• _Prompt_
Please copy the last part of the entries exactly: the line that has "At what coordinates should I click to accomplish: Switch to" and every line up to and including the end, nothing more.

• _Data records_
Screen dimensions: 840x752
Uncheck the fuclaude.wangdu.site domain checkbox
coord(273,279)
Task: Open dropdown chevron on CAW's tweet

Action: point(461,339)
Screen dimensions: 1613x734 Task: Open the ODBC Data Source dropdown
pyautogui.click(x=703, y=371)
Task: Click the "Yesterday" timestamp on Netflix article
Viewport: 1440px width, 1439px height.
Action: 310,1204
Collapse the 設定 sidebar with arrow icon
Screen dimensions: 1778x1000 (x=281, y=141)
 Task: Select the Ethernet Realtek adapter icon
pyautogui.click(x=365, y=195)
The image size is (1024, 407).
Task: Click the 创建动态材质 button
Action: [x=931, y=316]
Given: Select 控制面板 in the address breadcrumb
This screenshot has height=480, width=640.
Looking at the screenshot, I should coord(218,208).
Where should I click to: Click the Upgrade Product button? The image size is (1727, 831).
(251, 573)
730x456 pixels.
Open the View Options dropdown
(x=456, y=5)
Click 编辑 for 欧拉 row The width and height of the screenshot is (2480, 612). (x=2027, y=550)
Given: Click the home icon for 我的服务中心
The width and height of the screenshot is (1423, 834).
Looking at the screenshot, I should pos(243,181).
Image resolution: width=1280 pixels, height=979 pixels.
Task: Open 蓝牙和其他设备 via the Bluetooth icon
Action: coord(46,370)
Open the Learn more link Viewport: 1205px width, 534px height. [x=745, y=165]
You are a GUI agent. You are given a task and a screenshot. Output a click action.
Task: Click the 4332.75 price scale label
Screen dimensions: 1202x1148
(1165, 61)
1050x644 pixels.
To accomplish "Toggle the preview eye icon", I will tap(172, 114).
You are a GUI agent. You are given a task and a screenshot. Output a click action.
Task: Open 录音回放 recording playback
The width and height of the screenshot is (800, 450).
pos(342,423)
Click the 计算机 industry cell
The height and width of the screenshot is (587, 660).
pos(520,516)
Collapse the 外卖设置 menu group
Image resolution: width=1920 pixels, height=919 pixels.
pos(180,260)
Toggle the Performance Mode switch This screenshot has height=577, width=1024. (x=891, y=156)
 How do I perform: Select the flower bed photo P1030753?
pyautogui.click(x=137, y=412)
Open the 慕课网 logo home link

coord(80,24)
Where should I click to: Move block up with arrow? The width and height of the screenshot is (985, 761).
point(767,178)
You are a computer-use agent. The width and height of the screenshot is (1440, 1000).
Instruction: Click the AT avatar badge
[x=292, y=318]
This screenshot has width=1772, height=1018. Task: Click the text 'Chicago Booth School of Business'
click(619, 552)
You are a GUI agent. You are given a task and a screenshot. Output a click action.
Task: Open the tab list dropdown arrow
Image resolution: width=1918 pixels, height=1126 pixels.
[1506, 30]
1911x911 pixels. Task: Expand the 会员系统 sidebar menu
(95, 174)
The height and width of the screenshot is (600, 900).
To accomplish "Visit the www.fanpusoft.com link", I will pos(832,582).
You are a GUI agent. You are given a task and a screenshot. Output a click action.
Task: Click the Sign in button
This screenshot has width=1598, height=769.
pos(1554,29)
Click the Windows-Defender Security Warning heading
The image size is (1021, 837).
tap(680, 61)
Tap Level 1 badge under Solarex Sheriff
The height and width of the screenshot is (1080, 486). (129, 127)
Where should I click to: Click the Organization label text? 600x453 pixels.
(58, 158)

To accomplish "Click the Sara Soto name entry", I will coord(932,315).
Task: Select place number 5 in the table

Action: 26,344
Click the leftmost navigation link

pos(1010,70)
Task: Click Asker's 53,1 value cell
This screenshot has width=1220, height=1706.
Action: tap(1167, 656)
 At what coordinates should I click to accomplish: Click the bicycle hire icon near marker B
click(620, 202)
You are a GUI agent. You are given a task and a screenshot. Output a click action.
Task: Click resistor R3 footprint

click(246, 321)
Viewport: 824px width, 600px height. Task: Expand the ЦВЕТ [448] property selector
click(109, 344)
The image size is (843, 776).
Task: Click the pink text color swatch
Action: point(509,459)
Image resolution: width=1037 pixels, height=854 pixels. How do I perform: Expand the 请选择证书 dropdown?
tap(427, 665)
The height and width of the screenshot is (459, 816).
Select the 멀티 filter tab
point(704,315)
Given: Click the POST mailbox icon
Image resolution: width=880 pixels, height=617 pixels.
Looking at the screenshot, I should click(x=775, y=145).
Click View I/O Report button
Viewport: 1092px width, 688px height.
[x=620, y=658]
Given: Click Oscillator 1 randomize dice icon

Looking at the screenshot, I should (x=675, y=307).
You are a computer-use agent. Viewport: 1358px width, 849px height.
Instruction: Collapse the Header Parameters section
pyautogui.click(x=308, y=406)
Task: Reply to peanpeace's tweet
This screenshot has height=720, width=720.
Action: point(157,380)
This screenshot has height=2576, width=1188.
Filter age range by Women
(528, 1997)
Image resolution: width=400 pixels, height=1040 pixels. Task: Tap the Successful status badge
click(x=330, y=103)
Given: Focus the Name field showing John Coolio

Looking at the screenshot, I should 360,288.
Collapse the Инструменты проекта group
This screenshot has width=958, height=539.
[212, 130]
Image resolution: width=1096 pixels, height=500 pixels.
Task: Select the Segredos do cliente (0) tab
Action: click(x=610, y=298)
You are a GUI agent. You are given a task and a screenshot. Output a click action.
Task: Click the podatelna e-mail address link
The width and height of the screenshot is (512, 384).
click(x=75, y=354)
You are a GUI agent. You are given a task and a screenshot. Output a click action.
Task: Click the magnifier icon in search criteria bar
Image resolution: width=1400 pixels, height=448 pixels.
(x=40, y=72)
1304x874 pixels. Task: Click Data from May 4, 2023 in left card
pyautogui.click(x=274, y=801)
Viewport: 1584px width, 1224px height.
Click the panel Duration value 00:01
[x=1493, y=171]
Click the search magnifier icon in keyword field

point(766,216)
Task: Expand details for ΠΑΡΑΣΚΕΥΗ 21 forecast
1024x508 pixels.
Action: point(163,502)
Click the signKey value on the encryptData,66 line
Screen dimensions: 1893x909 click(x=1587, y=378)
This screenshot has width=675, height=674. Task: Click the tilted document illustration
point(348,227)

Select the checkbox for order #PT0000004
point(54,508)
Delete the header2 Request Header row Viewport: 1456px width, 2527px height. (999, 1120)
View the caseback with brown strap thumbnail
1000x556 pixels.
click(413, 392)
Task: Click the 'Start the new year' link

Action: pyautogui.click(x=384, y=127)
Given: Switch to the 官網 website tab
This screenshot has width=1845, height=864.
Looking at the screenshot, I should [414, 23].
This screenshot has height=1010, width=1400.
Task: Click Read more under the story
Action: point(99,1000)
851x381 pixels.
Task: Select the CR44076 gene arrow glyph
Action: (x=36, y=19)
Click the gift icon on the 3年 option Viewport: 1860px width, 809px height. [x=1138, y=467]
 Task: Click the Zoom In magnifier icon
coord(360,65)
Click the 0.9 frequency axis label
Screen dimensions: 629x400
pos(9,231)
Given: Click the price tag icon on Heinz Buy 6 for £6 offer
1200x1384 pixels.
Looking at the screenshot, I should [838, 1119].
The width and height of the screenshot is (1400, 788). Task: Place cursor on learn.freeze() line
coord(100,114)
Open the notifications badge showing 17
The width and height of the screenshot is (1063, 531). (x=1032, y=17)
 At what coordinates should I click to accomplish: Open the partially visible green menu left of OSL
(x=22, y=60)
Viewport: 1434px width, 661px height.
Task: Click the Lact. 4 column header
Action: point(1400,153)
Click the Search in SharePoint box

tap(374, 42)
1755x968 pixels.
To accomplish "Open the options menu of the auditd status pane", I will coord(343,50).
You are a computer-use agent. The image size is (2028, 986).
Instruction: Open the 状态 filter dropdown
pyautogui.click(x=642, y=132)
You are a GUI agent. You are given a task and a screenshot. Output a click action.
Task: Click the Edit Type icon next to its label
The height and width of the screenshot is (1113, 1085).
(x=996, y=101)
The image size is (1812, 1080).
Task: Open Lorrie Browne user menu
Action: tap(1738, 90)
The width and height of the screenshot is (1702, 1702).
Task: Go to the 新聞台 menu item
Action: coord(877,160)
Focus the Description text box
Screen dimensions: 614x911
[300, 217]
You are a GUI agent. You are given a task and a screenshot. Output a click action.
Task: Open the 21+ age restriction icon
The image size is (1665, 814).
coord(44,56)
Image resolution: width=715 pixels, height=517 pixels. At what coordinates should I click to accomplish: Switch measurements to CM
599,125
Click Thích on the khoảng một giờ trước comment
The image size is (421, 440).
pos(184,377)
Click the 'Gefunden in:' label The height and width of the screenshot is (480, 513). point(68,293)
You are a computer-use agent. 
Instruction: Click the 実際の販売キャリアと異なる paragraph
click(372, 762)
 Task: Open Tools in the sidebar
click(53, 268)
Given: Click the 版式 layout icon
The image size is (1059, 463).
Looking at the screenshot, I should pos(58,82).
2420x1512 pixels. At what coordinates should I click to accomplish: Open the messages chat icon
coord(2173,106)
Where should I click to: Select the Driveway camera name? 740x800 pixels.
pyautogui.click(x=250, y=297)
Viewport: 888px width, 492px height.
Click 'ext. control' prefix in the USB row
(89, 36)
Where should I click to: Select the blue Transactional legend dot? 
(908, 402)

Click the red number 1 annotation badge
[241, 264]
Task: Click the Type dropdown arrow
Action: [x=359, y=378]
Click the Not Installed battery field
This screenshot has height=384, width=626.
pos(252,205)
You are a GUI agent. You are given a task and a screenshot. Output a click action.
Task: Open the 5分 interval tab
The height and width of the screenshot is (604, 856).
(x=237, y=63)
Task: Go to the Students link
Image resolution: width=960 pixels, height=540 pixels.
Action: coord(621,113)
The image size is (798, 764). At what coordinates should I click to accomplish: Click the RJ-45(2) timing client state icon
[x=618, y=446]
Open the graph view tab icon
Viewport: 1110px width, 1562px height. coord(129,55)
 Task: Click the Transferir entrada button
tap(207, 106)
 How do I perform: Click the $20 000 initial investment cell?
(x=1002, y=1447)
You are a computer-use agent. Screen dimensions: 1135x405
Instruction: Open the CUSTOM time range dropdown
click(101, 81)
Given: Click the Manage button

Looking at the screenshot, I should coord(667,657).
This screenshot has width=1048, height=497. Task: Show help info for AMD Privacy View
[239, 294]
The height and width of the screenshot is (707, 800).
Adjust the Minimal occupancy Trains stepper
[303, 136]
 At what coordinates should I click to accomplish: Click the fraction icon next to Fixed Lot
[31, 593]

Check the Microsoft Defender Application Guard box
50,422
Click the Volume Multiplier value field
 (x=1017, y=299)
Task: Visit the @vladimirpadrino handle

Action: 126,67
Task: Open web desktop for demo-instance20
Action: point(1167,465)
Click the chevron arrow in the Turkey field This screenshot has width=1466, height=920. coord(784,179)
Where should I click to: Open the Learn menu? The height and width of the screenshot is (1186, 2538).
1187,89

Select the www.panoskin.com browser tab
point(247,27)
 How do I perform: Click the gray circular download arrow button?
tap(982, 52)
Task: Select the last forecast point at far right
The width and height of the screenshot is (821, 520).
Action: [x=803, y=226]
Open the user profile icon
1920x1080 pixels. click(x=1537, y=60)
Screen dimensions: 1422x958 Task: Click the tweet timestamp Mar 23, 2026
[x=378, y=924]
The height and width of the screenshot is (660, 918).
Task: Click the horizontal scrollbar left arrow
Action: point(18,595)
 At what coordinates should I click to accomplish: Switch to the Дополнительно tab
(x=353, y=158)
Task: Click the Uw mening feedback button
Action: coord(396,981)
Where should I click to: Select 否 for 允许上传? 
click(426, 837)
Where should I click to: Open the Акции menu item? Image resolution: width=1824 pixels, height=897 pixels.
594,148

• _Response to this exercise_
 At what coordinates should I click to accomplish: Switch to the Дополнительно tab
(x=353, y=158)
Task: Click the Uw mening feedback button
Action: coord(396,981)
Where should I click to: Select 否 for 允许上传? 
click(426, 837)
Where should I click to: Open the Акции menu item? Image resolution: width=1824 pixels, height=897 pixels.
594,148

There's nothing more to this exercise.